In this experimental study, the initial phase involved preparing composite structures with various mix ratios using the Ti‐6Al‐4V alloy, widely used in clinical applications, in conjunction with ZrO2 and hydroxyapatite (HA) synthesized via the precipitation method, employing powder metallurgy techniques. Subsequently, the microstructures of the resultant hybrid composite materials were imaged, and x‐ray diffraction (XRD) phase analyses were conducted. In the final phase of the experimental work, tests were performed to determine the biocompatibility properties of the hybrid composites. For this purpose, cytotoxicity and genotoxicity assays were carried out. The tests and examinations revealed that structures compatible both morphologically and elementally were obtained with no phase transformations that could disrupt the structure. The incorporation of ZrO2 into the Ti‐6Al‐4V alloy was observed to enhance cell viability values. The value of 98.25 ± 0.42 obtained by adding 20% ZrO2 gave the highest cell viability result. The addition of HA into the hybrid structures further increased the cell viability values by approximately 10%. All viability values for both HA‐added and HA‐free groups were obtained above the 70% viability level defined in the standard. According to the genotoxicity test results, the highest cytokinesis‐block proliferation index values were obtained as 1.666 and 0.620 in structures containing 20% ZrO2 and 10% ZrO2 + 10% HA, respectively. Remarkably, all fabricated composite and hybrid composite materials surpassed established biocompatibility standards and exhibited nontoxic and nongenotoxic properties.
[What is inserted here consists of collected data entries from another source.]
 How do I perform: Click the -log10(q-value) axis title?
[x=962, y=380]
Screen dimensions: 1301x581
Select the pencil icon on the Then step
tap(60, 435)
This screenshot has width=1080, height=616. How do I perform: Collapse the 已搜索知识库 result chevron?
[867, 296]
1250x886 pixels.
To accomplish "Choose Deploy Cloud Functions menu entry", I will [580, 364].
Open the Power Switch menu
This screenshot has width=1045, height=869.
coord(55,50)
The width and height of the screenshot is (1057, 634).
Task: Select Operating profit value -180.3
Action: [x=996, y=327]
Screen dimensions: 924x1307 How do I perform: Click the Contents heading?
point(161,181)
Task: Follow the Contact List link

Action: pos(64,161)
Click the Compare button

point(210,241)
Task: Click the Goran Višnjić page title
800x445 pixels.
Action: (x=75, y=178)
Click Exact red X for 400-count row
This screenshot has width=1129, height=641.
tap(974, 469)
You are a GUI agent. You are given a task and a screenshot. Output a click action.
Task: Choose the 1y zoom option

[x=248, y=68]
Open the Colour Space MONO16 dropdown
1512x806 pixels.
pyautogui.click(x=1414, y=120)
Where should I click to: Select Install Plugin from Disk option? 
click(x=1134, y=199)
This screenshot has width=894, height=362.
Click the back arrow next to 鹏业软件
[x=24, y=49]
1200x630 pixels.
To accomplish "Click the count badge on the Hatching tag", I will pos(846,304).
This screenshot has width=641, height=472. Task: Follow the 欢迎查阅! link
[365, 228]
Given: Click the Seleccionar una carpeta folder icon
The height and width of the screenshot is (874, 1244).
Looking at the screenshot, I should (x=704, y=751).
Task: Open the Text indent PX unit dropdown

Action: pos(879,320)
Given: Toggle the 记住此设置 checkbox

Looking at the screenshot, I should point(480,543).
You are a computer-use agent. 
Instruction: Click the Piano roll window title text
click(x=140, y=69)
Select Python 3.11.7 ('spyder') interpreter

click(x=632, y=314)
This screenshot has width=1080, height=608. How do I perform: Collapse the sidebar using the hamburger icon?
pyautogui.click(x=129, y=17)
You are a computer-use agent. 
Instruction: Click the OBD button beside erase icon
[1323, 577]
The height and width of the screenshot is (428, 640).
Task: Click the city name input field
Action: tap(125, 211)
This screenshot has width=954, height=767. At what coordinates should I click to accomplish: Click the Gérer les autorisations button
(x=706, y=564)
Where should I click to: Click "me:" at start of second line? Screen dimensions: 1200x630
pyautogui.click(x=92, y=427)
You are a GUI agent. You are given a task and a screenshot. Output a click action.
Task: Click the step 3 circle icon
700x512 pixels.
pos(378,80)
This comprehensive study contributes vital insights for future biomechanical and other in vitro and in vivo experiments, as it meticulously addresses fundamental characterization parameters crucial for medical device development.Research Highlights
Support of optimum doping rates ions on hybrid composites and concentrations.
Development of uniform surface appearance and distributions/orientations of microcrystals on ceramic compounds
Improvement of cell viability and desired increase in biocompatibility with the doping of HA.